Pengalaman bergaul dengan karya Albert Camus hingga terjemahan ini selesai, punya rasa berbeda dalam batin, terasa kaya. Bahasa Perancis jauh lebih berumur daripada bahasa Indonesia. Lika liku teknik dan nuansanya hanya dapat disejajarkan dengan bahasa yang saya kenal dengan baik, yaitu bahasa Jawa. Dan Camus memiliki gayanya yang khas, yang amat sukar untuk diremehkan atau diganti dengan kata atau kalimat 'sederhana namun terjual,' mungkin dikehendaki oleh para penerbit tertentu. 


Saya mencintai dan menghormati pengarang si Albert Camus. Dalam kedua perasaan itu juga terkandung kekaguman. Maka saya berusaha keras untuk tidak 'merusak' jiwa/ame yang menghidupi buku "SAMPAR" ini. 


***


Tahun 1952 dunia sastra Perancis diguncangkan oleh pendidik antara dua periksa: Camus--Sartre. "Aku memberontak' jadi aku ada", kata Camus. 

Sedangkan Sartre mempunyai ucapan lain, katanya, "aku berpikir, maka aku ada". 

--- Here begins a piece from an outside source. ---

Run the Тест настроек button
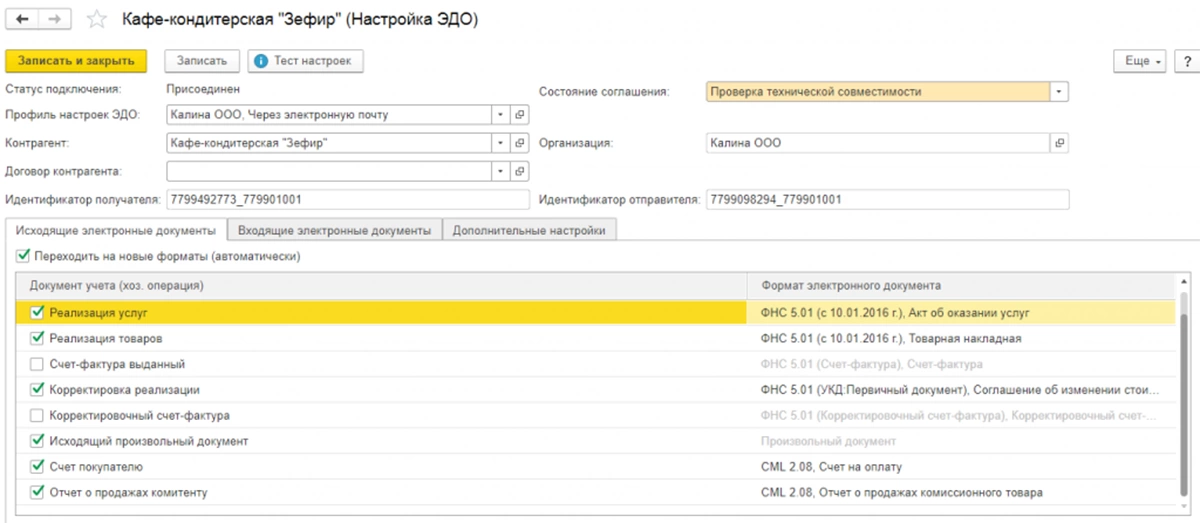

Rasa simpati yang sejak lama mereka miliki satu terhadap lainnya tidak menghalangi kedua pengarang itu untuk gigih mengukuhi pendapat masing-masing. Mereka mempunyai latar masa tumbuh yang berbeda. Jiwa manusia ditempa oleh lingkungan dan masa lalunya. Sartre dibesarkan dalam keluarga borjuis' hidup dengan serba kecukupan. Kebalikannya, Camus mengalami masa muda yang serba prihatin. 

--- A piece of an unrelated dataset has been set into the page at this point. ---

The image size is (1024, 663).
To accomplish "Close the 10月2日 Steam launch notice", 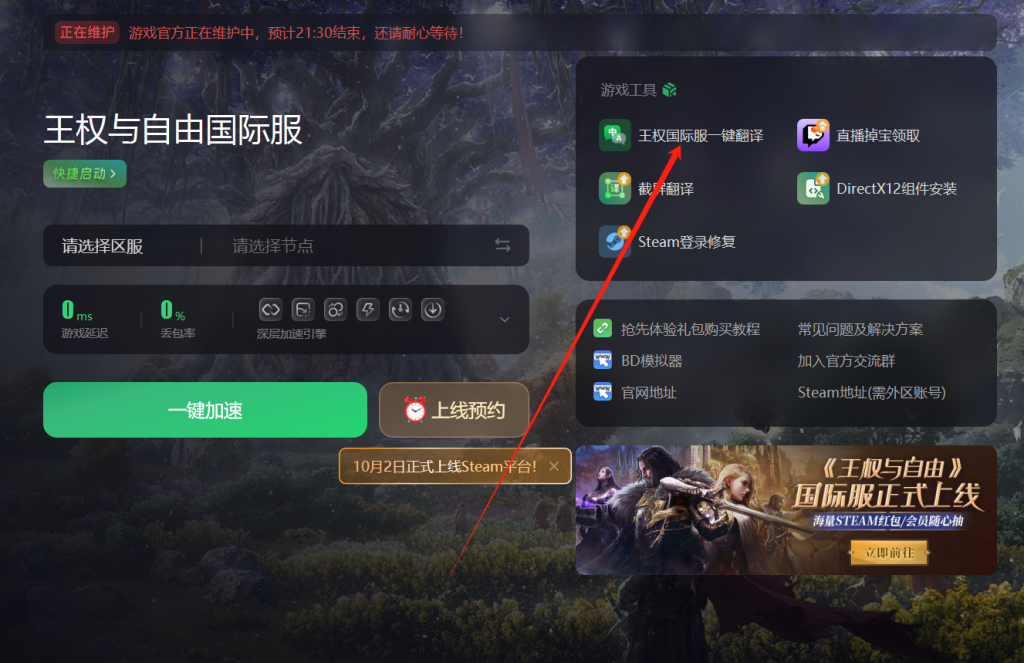I will (x=554, y=466).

Tanggal 7 November 1913, di Modovi (Algaria) waktu menjadi jajahan Perancis. Albert Camus dilahirkan di tengah kemiskinan. Setelah setahun kemudian, ayahnya gugur dalam pertempuran Marne di Perancis, pada Perang Dunia I. 

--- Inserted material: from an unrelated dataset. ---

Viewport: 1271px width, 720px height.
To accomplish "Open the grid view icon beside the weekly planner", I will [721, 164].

Dari Sekolah Dasar, Camus mendapatkan beasiswa masuk Sekolah Menengah (Iycee d'alves 1923--1930). Karena terkena penyakit TBC, studi kelanjutannya di bidang filsafat terputus-putus. Pada tahun 1933 dia menikah, namun hanya berlangsung satu tahun. 


Di tahun 1937, beberapa waktu setelah menjadi wartawan, dia menapakkan kaki di bidang sastra dengan menerbitkan kumpulan cerita yang diberi judul "L'envers et I'en droit." Di dalamnya dia memaparkan perasaan kepahitannya terhadap kehidupan. Lalu dia memutuskan untuk meninggalkan Algeria, ingin melewati Eropa. 


Pada tahun 1938 dia tiba di Perancis. Dan tahun 1940 kawin untuk kedua kalinya. Ketika perang Dunia II meletus, dia menjadi kepala redaksi di koran Combat. 


Albert Camus selalu melibatkan dirinya ke dalam kejadian dunia dengan menunjukkan sikapnya. Tidak seperti Sastra, bagi Albert Camus masalah-masalahnya tidak hanya 'berpikir,' melainkan 'bagaimana hidup.' Esai filsafat Le Mythe de Sisyphe muncul pada tahun 1942 mewakili aliran absurditas, hal yang tidak masuk akal, sukar diterima pikiran sehat. Mitos Yunani kuno itu menceritakan bagaimana orang yang bernama Sisyphus menjalani hukuman para dewa terhadap dirinya, yaitu untuk selamanya harus mendorong sebongkah batu besar ke puncak gunung. Setelah batu tersebut sampai di atas, batu itu meluncur sendirinya ke kaki gunung. Lalu Si Sophos mendorong lagi ke arah puncak, dan demikianlah seterusnya. Karena beberapa alasan, para dewa berpendapat bahwa tidak ada hukuman yang paling mengerikan selain melakukan pekerjaan yang tidak berguna serta tanpa harapan. Itulah penjelasan Albert Camus.




*beberapa tulisan diambil dari buku pengantar "Sampar" karya Albert Camus yang diterjemahkan di dalam bahasa Indonesia oleh Alm. NH. Dini.